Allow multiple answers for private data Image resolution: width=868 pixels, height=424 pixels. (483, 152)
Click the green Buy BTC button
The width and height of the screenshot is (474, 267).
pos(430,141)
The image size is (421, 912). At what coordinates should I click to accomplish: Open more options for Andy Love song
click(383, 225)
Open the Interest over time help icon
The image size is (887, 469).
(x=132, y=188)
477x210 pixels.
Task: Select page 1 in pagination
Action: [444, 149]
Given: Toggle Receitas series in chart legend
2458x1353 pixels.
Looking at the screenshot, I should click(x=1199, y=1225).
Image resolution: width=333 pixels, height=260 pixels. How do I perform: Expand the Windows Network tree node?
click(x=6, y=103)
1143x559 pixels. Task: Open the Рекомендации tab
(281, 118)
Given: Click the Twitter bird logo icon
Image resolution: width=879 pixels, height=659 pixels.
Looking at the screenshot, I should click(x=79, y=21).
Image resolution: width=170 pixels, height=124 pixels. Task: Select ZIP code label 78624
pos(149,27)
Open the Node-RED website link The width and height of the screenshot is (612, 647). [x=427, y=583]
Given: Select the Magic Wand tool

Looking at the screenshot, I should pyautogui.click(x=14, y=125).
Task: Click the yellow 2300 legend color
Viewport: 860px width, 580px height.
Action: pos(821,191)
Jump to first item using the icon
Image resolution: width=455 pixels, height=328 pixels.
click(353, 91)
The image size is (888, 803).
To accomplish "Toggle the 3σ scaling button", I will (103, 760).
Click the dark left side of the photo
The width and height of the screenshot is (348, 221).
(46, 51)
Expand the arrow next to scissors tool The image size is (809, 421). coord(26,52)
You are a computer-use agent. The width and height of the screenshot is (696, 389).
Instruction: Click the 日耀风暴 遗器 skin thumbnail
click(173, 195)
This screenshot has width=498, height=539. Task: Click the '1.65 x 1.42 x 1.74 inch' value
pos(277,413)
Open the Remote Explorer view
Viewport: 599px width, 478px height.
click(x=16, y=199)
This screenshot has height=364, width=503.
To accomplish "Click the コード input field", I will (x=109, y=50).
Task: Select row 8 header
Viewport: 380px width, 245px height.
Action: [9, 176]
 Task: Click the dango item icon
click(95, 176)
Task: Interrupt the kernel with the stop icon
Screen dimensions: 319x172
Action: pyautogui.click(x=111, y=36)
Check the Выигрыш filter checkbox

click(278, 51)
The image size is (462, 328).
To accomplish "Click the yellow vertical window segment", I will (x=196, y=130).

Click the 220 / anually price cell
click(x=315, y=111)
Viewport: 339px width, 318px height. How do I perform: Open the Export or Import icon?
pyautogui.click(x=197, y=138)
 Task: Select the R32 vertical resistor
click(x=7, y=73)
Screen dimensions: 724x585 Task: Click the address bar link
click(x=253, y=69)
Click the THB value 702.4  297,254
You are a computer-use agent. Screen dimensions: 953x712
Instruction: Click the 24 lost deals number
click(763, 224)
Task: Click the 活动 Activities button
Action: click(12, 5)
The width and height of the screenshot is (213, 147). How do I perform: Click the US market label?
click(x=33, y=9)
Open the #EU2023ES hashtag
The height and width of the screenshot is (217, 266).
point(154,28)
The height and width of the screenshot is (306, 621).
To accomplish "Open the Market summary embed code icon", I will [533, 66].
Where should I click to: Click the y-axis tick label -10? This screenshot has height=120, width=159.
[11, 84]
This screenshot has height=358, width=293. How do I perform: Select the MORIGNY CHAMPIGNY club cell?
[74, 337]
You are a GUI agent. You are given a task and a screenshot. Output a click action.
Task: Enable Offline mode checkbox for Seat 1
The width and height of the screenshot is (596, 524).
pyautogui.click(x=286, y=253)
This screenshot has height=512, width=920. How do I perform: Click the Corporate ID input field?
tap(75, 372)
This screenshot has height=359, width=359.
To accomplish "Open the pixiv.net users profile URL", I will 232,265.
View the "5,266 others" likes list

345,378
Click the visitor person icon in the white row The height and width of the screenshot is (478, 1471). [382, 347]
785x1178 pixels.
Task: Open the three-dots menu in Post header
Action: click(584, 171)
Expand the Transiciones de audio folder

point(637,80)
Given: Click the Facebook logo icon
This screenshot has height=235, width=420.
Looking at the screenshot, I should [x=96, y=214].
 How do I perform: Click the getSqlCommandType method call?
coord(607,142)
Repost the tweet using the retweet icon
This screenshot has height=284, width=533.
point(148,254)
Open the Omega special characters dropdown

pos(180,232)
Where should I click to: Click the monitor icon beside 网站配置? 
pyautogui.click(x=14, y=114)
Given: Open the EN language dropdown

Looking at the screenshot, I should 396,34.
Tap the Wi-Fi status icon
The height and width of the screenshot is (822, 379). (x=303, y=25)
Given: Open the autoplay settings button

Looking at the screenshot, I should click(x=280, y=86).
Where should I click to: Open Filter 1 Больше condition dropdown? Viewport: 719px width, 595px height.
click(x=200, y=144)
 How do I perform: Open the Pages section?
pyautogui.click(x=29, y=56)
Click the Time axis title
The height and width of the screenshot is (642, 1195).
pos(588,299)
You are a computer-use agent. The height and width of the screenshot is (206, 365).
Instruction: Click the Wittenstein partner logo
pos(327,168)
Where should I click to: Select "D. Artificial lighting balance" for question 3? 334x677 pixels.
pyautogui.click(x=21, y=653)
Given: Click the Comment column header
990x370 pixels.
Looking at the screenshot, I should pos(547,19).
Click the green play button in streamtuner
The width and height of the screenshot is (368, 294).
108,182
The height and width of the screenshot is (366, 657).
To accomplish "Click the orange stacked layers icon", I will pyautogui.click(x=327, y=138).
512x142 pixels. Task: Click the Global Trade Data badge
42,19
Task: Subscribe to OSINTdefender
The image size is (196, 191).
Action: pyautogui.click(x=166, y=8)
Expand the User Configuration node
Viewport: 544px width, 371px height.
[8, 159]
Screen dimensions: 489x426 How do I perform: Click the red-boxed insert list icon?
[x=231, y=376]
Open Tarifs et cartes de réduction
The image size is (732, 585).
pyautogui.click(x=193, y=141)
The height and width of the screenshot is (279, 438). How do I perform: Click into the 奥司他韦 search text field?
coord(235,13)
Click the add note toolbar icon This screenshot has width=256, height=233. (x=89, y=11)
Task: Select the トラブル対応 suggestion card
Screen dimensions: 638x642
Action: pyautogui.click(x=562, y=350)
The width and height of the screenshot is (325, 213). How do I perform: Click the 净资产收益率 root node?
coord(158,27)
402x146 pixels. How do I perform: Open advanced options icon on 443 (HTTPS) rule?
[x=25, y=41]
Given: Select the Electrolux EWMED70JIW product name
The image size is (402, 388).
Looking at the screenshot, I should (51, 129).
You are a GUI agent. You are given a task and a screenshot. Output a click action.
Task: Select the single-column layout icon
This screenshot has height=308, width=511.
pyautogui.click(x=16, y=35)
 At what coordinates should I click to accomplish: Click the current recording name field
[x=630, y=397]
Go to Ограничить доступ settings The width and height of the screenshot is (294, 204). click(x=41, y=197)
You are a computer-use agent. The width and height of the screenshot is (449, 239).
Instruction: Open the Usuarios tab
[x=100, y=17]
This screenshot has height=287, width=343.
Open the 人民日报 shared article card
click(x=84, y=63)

= = = = =

### HOW TO COMPLETE THIS TASK:
For this exercise, return the material above in full and exactly.

### WRITTEN RESPONSE:
Allow multiple answers for private data Image resolution: width=868 pixels, height=424 pixels. (483, 152)
Click the green Buy BTC button
The width and height of the screenshot is (474, 267).
pos(430,141)
The image size is (421, 912). At what coordinates should I click to accomplish: Open more options for Andy Love song
click(383, 225)
Open the Interest over time help icon
The image size is (887, 469).
(x=132, y=188)
477x210 pixels.
Task: Select page 1 in pagination
Action: [444, 149]
Given: Toggle Receitas series in chart legend
2458x1353 pixels.
Looking at the screenshot, I should click(x=1199, y=1225).
Image resolution: width=333 pixels, height=260 pixels. How do I perform: Expand the Windows Network tree node?
click(x=6, y=103)
1143x559 pixels. Task: Open the Рекомендации tab
(281, 118)
Given: Click the Twitter bird logo icon
Image resolution: width=879 pixels, height=659 pixels.
Looking at the screenshot, I should click(x=79, y=21).
Image resolution: width=170 pixels, height=124 pixels. Task: Select ZIP code label 78624
pos(149,27)
Open the Node-RED website link The width and height of the screenshot is (612, 647). [x=427, y=583]
Given: Select the Magic Wand tool

Looking at the screenshot, I should pyautogui.click(x=14, y=125).
Task: Click the yellow 2300 legend color
Viewport: 860px width, 580px height.
Action: pos(821,191)
Jump to first item using the icon
Image resolution: width=455 pixels, height=328 pixels.
click(353, 91)
The image size is (888, 803).
To accomplish "Toggle the 3σ scaling button", I will (103, 760).
Click the dark left side of the photo
The width and height of the screenshot is (348, 221).
(46, 51)
Expand the arrow next to scissors tool The image size is (809, 421). coord(26,52)
You are a computer-use agent. The width and height of the screenshot is (696, 389).
Instruction: Click the 日耀风暴 遗器 skin thumbnail
click(173, 195)
This screenshot has width=498, height=539. Task: Click the '1.65 x 1.42 x 1.74 inch' value
pos(277,413)
Open the Remote Explorer view
Viewport: 599px width, 478px height.
click(x=16, y=199)
This screenshot has height=364, width=503.
To accomplish "Click the コード input field", I will (x=109, y=50).
Task: Select row 8 header
Viewport: 380px width, 245px height.
Action: [9, 176]
 Task: Click the dango item icon
click(95, 176)
Task: Interrupt the kernel with the stop icon
Screen dimensions: 319x172
Action: pyautogui.click(x=111, y=36)
Check the Выигрыш filter checkbox

click(278, 51)
The image size is (462, 328).
To accomplish "Click the yellow vertical window segment", I will (x=196, y=130).

Click the 220 / anually price cell
click(x=315, y=111)
Viewport: 339px width, 318px height. How do I perform: Open the Export or Import icon?
pyautogui.click(x=197, y=138)
 Task: Select the R32 vertical resistor
click(x=7, y=73)
Screen dimensions: 724x585 Task: Click the address bar link
click(x=253, y=69)
Click the THB value 702.4  297,254
You are a computer-use agent. Screen dimensions: 953x712
Instruction: Click the 24 lost deals number
click(763, 224)
Task: Click the 活动 Activities button
Action: click(12, 5)
The width and height of the screenshot is (213, 147). How do I perform: Click the US market label?
click(x=33, y=9)
Open the #EU2023ES hashtag
The height and width of the screenshot is (217, 266).
point(154,28)
The height and width of the screenshot is (306, 621).
To accomplish "Open the Market summary embed code icon", I will [533, 66].
Where should I click to: Click the y-axis tick label -10? This screenshot has height=120, width=159.
[11, 84]
This screenshot has height=358, width=293. How do I perform: Select the MORIGNY CHAMPIGNY club cell?
[74, 337]
You are a GUI agent. You are given a task and a screenshot. Output a click action.
Task: Enable Offline mode checkbox for Seat 1
The width and height of the screenshot is (596, 524).
pyautogui.click(x=286, y=253)
This screenshot has height=512, width=920. How do I perform: Click the Corporate ID input field?
tap(75, 372)
This screenshot has height=359, width=359.
To accomplish "Open the pixiv.net users profile URL", I will 232,265.
View the "5,266 others" likes list

345,378
Click the visitor person icon in the white row The height and width of the screenshot is (478, 1471). [382, 347]
785x1178 pixels.
Task: Open the three-dots menu in Post header
Action: click(584, 171)
Expand the Transiciones de audio folder

point(637,80)
Given: Click the Facebook logo icon
This screenshot has height=235, width=420.
Looking at the screenshot, I should [x=96, y=214].
 How do I perform: Click the getSqlCommandType method call?
coord(607,142)
Repost the tweet using the retweet icon
This screenshot has height=284, width=533.
point(148,254)
Open the Omega special characters dropdown

pos(180,232)
Where should I click to: Click the monitor icon beside 网站配置? 
pyautogui.click(x=14, y=114)
Given: Open the EN language dropdown

Looking at the screenshot, I should 396,34.
Tap the Wi-Fi status icon
The height and width of the screenshot is (822, 379). (x=303, y=25)
Given: Open the autoplay settings button

Looking at the screenshot, I should click(x=280, y=86).
Where should I click to: Open Filter 1 Больше condition dropdown? Viewport: 719px width, 595px height.
click(x=200, y=144)
 How do I perform: Open the Pages section?
pyautogui.click(x=29, y=56)
Click the Time axis title
The height and width of the screenshot is (642, 1195).
pos(588,299)
You are a computer-use agent. The height and width of the screenshot is (206, 365).
Instruction: Click the Wittenstein partner logo
pos(327,168)
Where should I click to: Select "D. Artificial lighting balance" for question 3? 334x677 pixels.
pyautogui.click(x=21, y=653)
Given: Click the Comment column header
990x370 pixels.
Looking at the screenshot, I should pos(547,19).
Click the green play button in streamtuner
The width and height of the screenshot is (368, 294).
108,182
The height and width of the screenshot is (366, 657).
To accomplish "Click the orange stacked layers icon", I will pyautogui.click(x=327, y=138).
512x142 pixels. Task: Click the Global Trade Data badge
42,19
Task: Subscribe to OSINTdefender
The image size is (196, 191).
Action: pyautogui.click(x=166, y=8)
Expand the User Configuration node
Viewport: 544px width, 371px height.
[8, 159]
Screen dimensions: 489x426 How do I perform: Click the red-boxed insert list icon?
[x=231, y=376]
Open Tarifs et cartes de réduction
The image size is (732, 585).
pyautogui.click(x=193, y=141)
The height and width of the screenshot is (279, 438). How do I perform: Click into the 奥司他韦 search text field?
coord(235,13)
Click the add note toolbar icon This screenshot has width=256, height=233. (x=89, y=11)
Task: Select the トラブル対応 suggestion card
Screen dimensions: 638x642
Action: pyautogui.click(x=562, y=350)
The width and height of the screenshot is (325, 213). How do I perform: Click the 净资产收益率 root node?
coord(158,27)
402x146 pixels. How do I perform: Open advanced options icon on 443 (HTTPS) rule?
[x=25, y=41]
Given: Select the Electrolux EWMED70JIW product name
The image size is (402, 388).
Looking at the screenshot, I should (51, 129).
You are a GUI agent. You are given a task and a screenshot. Output a click action.
Task: Select the single-column layout icon
This screenshot has height=308, width=511.
pyautogui.click(x=16, y=35)
 At what coordinates should I click to accomplish: Click the current recording name field
[x=630, y=397]
Go to Ограничить доступ settings The width and height of the screenshot is (294, 204). click(x=41, y=197)
You are a computer-use agent. The width and height of the screenshot is (449, 239).
Instruction: Open the Usuarios tab
[x=100, y=17]
This screenshot has height=287, width=343.
Open the 人民日报 shared article card
click(x=84, y=63)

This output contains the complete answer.